Welcome to the fourth part of fast eth2 update. There are a lot of moving topics to talk about this week. Besides the heroic development of the eth2 client underway, here are the highlights:
tldr;
Differential fuzzing subsidy
Sigma Prime received a grant to lead the differential fuzzing effort for eth2 clients. This effort is critical to the successful launch of a multi-client network by helping to detect consensus issues before the mainnet.
The act of “fuzzing” involves throwing lots of random inputs at software to see how it reacts. When fuzzing a single piece of software, the goal is often to find inputs that lead to unexpected crashes. When we find such inputs, we then determine what went wrong and harden the software to that type of input.
Differential fuzzing is a little different. Instead of explicitly looking for crashes, we look for cases in which different implementations of a protocol have different output for the same input. In a blockchain context, we use differential fuzzing to find cases in which a series of blocks leads to a different resulting state on two different clients. Ideally, in production, such cases do not exist.
Thin Client Working Group
Safe/North Starrecipient of a grant from the Ethereum Foundation for eth2 light client research and development, formed the Thin Client Working Group. This group took on the responsibility of ensuring that thin clients are first class citizens in eth2. To this end, they organize a monthly call aimed at facilitating research, standards, specifications and customer education.
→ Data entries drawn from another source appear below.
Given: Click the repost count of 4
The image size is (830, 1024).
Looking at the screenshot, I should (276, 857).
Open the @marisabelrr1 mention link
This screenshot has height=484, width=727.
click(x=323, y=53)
The need for a rich ecosystem of thin clients and thin client servers is only amplified in a fragmented protocol like eth2. Even if a client synchronizes a subset of the protocol (e.g. just a few fragments), a user will very often need to obtain information about accounts, contracts, and the general state of affairs on another fragment. A client could inefficiently sync the entire additional shard, but more often than not, casually requesting information about specific accounts on the shard with succinct evidence will be the way to go.
Connect to the next Call to the Thin Client Working Group to stay up to date with everything light related in eth2.
eth1 -> eth2
In the early days of eth2, the transfer of ether from the existing Ethereum chain (eth1) to the new beacon chain (eth2) will be one-way. In other words, ether staked on eth2 will not be transferable (to begin with) to eth1. The choice of a one-way transfer to validation aims to minimize the risk profile induced by eth2 on eth1 and to enable a faster development cycle on eth2 without having to fork eth1 in the process. There is some movement around creating a two-way bridge, but I’ll save the discussion of bridge mechanics and trade-offs for a later article. Today I would like to go deeper how this one-way transfer works and how it can be implemented securely without modifying eth1.
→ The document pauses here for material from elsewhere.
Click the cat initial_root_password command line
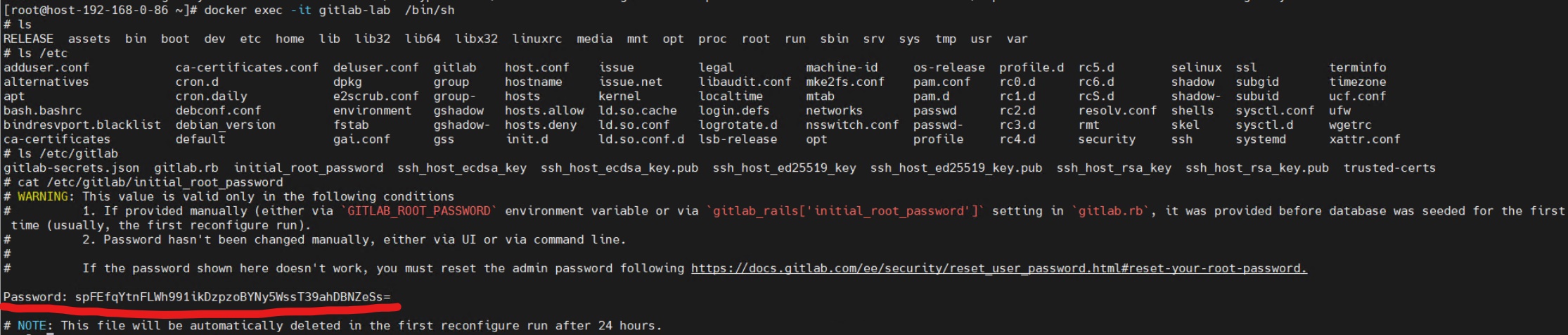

On the existing Ethereum PoW chain, we will deploy the eth2 validator contract. This contract has a single function called deposit which takes into account a number of parameters to initialize a new validator (e.g. public key, withdrawal credentials, ETH deposit, etc.). There is no withdrawal function on this contract. Barring a fork to add a two-way bridge, this deposited ETH now only exists in eth2 on the beacon chain.
It is then up to the beacon chain validators to reach consensus on the state of this contract so that new deposits can be processed. This is done by eth2 block nominators who embed recent eth1 data into a beacon block field called eth1_data. When a sufficient number of block nominators during a voting period agree on recent proposals eth1_datathis data is entered in the state of the beacon chain allowing the processing of new deposits.
An important note about this mechanism is that the eth1_data is deep in the eth1 PoW chain – ~1,000 blocks “following distance”. This tracking distance induces high latency in the processing of new validator deposits, but provides a high degree of security in the coupling of these two systems. The eth1 chain would need to be reorganized over 1,000 blocks to break the link, and in such a case it would require manual intervention to overcome it.
We are researching and prototyping the use of the beacon chain to finalize eth1 (i.e. the finality gadget). This would require eth1 to defer its choice of fork to the beacon chain, thereby gaining security from PoS validators and allowing much faster eth1 to eth2 deposits. The finality gadget also opens up other fun things like bidirectional bridging and exposing the eth2 to eth1 data layer. More on all this in a future article 🚀.